Our High St retailers are feeling the squeeze but tradesmen are having a boomer year.

"The downturn in the dairy sector is hurting main streets throughout the Tararua," District Mayor Roly Ellis said, as farmers face the lowest opening advance rate in at least the past 14 years.

Dannevirke businessman Suresh Patel, chairman of the Chamber of Commerce, agreed there was an overall downturn in retailing at the moment. "A lot of business owners are saying their turnover is less than this time last year, but I don't think this is a total reflection of the lower Fonterra payout," he told the Dannevirke News.

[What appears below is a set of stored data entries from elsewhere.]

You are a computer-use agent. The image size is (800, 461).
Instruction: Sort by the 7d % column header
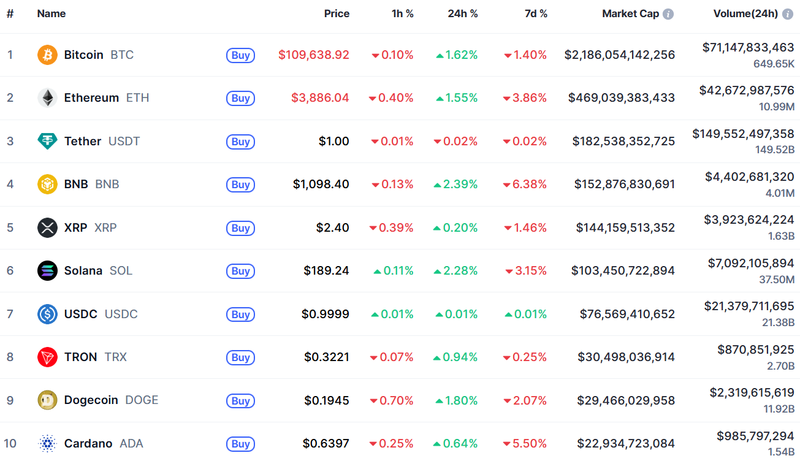coord(536,15)
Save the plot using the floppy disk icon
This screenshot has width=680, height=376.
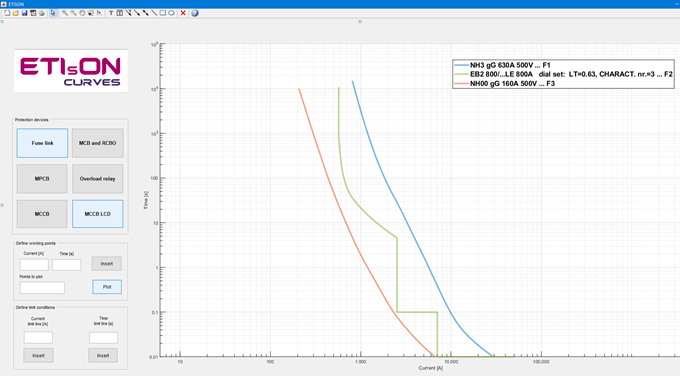point(24,13)
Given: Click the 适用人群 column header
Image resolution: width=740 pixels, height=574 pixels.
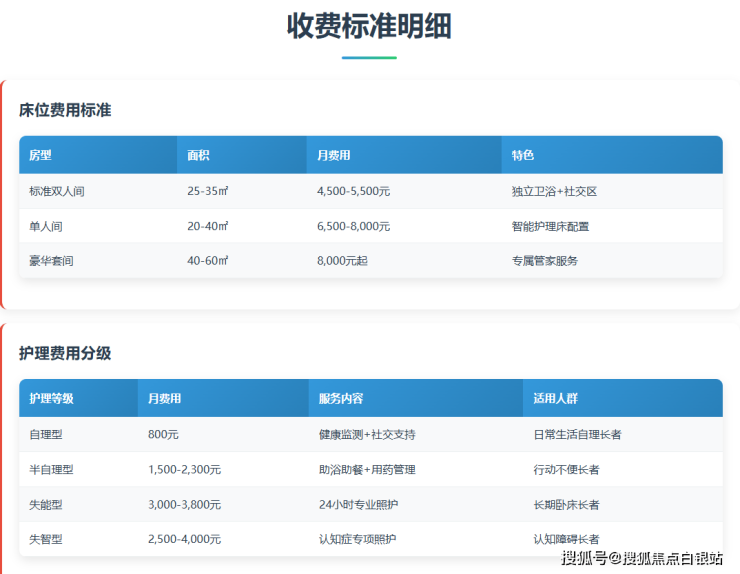Looking at the screenshot, I should (x=555, y=398).
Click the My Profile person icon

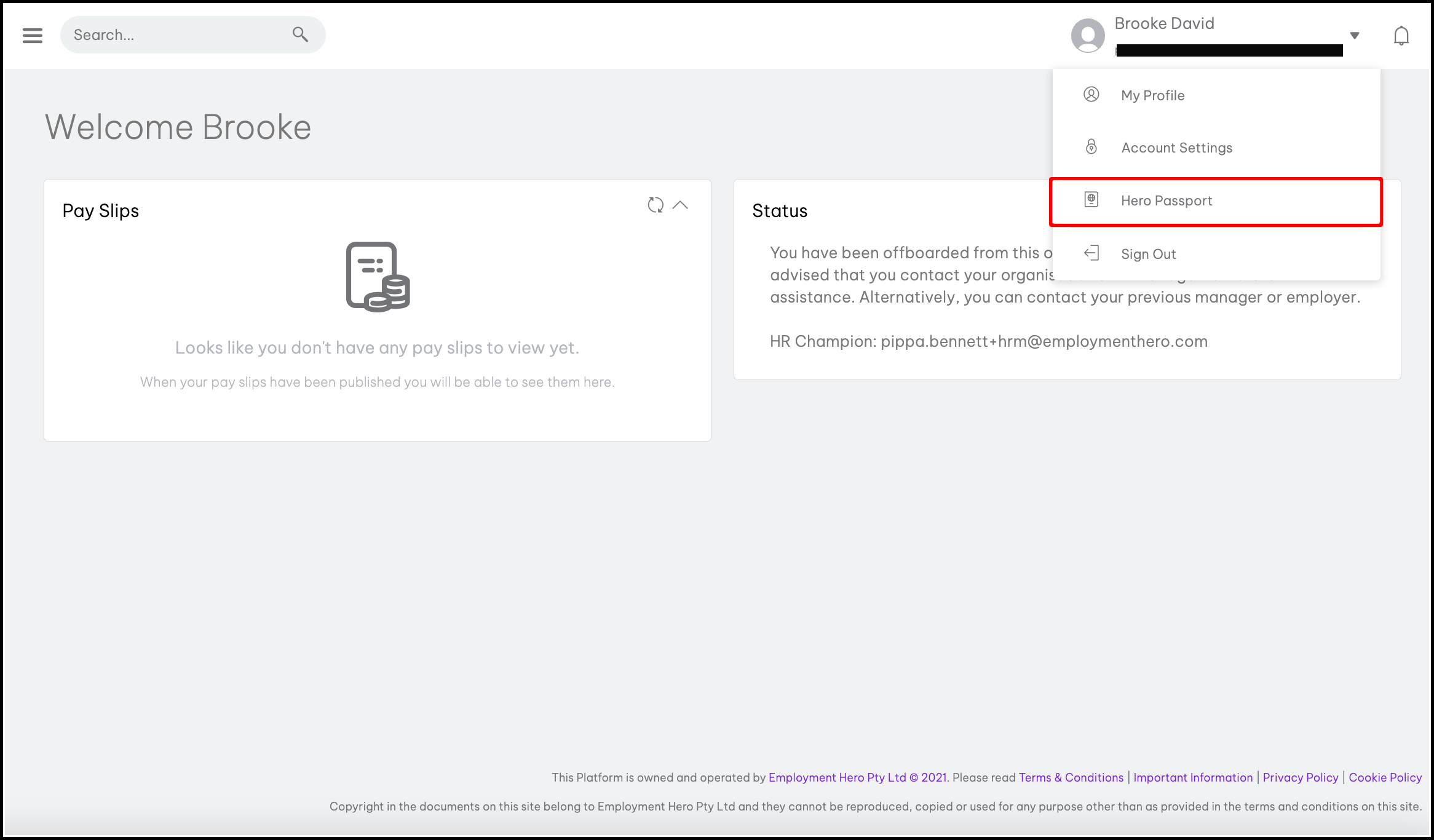pyautogui.click(x=1091, y=95)
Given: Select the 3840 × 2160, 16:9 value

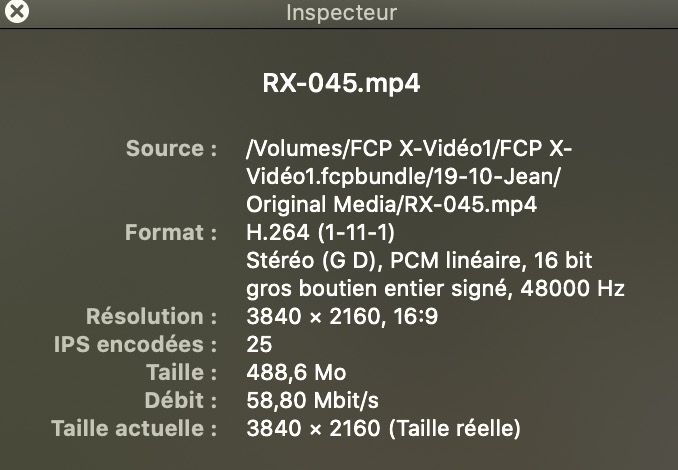Looking at the screenshot, I should [x=342, y=316].
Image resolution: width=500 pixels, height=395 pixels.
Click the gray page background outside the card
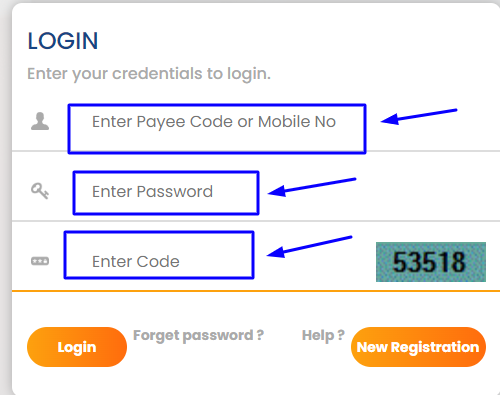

"On the other side of things, our tradesmen are exceptionally busy. A lot have work for the next six months."

Advertisement

Mr Patel said the Dannevirke CBD was quiet at the moment but that was to be expected at this time of the year.

And the financial pain is also being felt by the sheep and beef sector, Dannevirke accountant Simon Curran, a partner at MCI and Associates, said. "They're really hurting too - the lamb price is a disaster."

Looking at alternatives such as bull beef, however, doesn't come cheap.

Mr Ellis said the price for store stock had "gone through the roof" as dairy farmers went into bull beef.

"A hell of a lot of dairy stock has been sold and there's not as many calves on the ground, so it's difficult trying to procure fat stock."

At a Dannevirke weaner cattle sale in April, the market was hot with a top price for a beef steer $1048.

Wairarapa MP Alastair Scott acknowledged dairy farmers were suffering, but told the Dannevirke News that he believed the economy nationally was "bubbling along".

"High Auckland house prices are driving people away from the city and hopefully that will bring new faces, new money and kids to this district," he said.

Meanwhile, DairyNZ is committed to supporting dairy farmers following the announcement by Fonterra of an opening forecast farmgate milk price of $4.25 a kg of milksolids for the 2016-17 season.

"The $4.25/kg MS is not a surprise, although the particularly low opening advance rate of $2.50/kg MS plus capacity adjustment is tough for farmers who will find the winter particularly difficult," DairyNZ chief executive Tim Mackle said.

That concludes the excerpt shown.